TEKST DO CZYTANIA »
------------------------

Jeszcze w 1972 roku biskupi Pedro i Balduin uczestniczyli w założeniu Indiańskiej Rady Misyjnej (CIMI), która miała odtąd podejść w zupełnie inny sposób do ewangelizacji Indian, przestając widzieć w nich osoby potrzebujące jedynie asystencji i katechezy odbiałych misjonarzy, ale traktując ich odtąd jako podmioty, autorów i adresatów ich własnej historii.
W dzisiejszych czasach nagle wielu mówi i pisze o potrzebie ochrony Amazonii, ale Pedro Casaldáliga jeszcze w 1974 roku zaproponował na zgromadzeniu CNBB odbycie specjalnego spotkania dotyczącego problemów Amazonii. Jest on również twórcą Komisji Duszpasterskiej Ziemii (CPT), kościelnego ruchu, którego celem była wszechstronna obrona chłopów.
Przeciwko biskupowi Pedro Casaldáliga występowały nie tylko władze wojskowe, ale również niektórzy inni biskupi, jak np. biskup Juvenal Roriz, który zaproponował jego usunięcie z diecezji. Przewodniczący Komisji Episkopatu, biskup Fernando Gomes dos Santos, zaproponował 13 obecnym biskupom głosowanie nad propozycją Roriza, który uważał, że większość obecnych z pewnością go poprze. Tymczasem w głosowaniu jego propozycja została odrzucona jedenastoma głosami przeciw jednemu. Według biskupa Belduíno taki rezultat był wynikiem obecności na głosowaniu ówczesnego przewodniczącego CNBB, wspaniałego człowieka, biskupa Ivo Lorscheidera.
Inny hierarcha, arcybiskup archidiecezji Diamantina, Sigaud, związany z dzisiaj nieuznawanym przez Kościół skrajnie prawicowym ruchem „Tradycja, Rodzina i Własność” (TFP), publicznie oskarżył biskupów Pedro Casaldáliga i Tomasa Balduina o bycie komunistami, co miało wielki odgłos w mediach. Ówczesny Nuncjusz Apostolski w Brazylii, Sebastiano Baggio, wykorzystał okazję, aby zarządać od Watykanu dokonania wizytacji apostolskiej diecezji obydwu biskupów: Sao Felix do Araguaia i Goias. Na wizytatora wyznaczono biskupa Jose Freire Falcao. Obydwaj biskupi nigdy nie dowiedzieli się o wynikach wizytacji w ich diecezjach, sami jednak napisali wspólny list do papieża Pawła VI, który powierzyli kardynałowi Paulo Evaristo Arns, prosząc, aby oddał go bezpośrednio papieżowi, ale ten zaufał jakiejś trzeciej osobie i biskupi nigdy nie otrzymali odpowiedzi. Tomas Balduin podejrzewa, że papież nigdy nie otrzymał ich listu i raczej również nigdy nie dowiedział się o wizytacji w ich diecezjach.

------------------------

Przepisz dosłownie fragment tekstu o biskupie Pedro Casaldálidze od słów „Jeszcze w 1972” aż do słów „ich własnej historii.” włącznie.

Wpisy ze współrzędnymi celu
------------------------

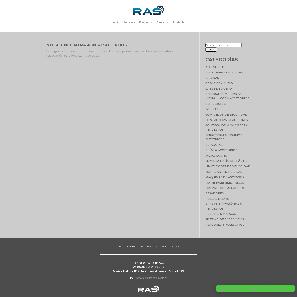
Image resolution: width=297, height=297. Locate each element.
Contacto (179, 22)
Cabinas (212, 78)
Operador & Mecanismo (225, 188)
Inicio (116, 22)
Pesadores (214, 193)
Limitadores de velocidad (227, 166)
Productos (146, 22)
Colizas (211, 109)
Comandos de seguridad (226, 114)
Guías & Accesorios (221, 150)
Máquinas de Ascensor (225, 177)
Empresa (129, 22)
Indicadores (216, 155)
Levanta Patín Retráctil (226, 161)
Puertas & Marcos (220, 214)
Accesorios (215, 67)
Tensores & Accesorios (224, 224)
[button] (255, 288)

------------------------

ROZWIĄZANIE »
Jeszcze w 1972 roku biskupi Pedro i Balduin uczestniczyli w założeniu Indiańskiej Rady Misyjnej (CIMI), która miała odtąd podejść w zupełnie inny sposób do ewangelizacji Indian, przestając widzieć w nich osoby potrzebujące jedynie asystencji i katechezy odbiałych misjonarzy, ale traktując ich odtąd jako podmioty, autorów i adresatów ich własnej historii.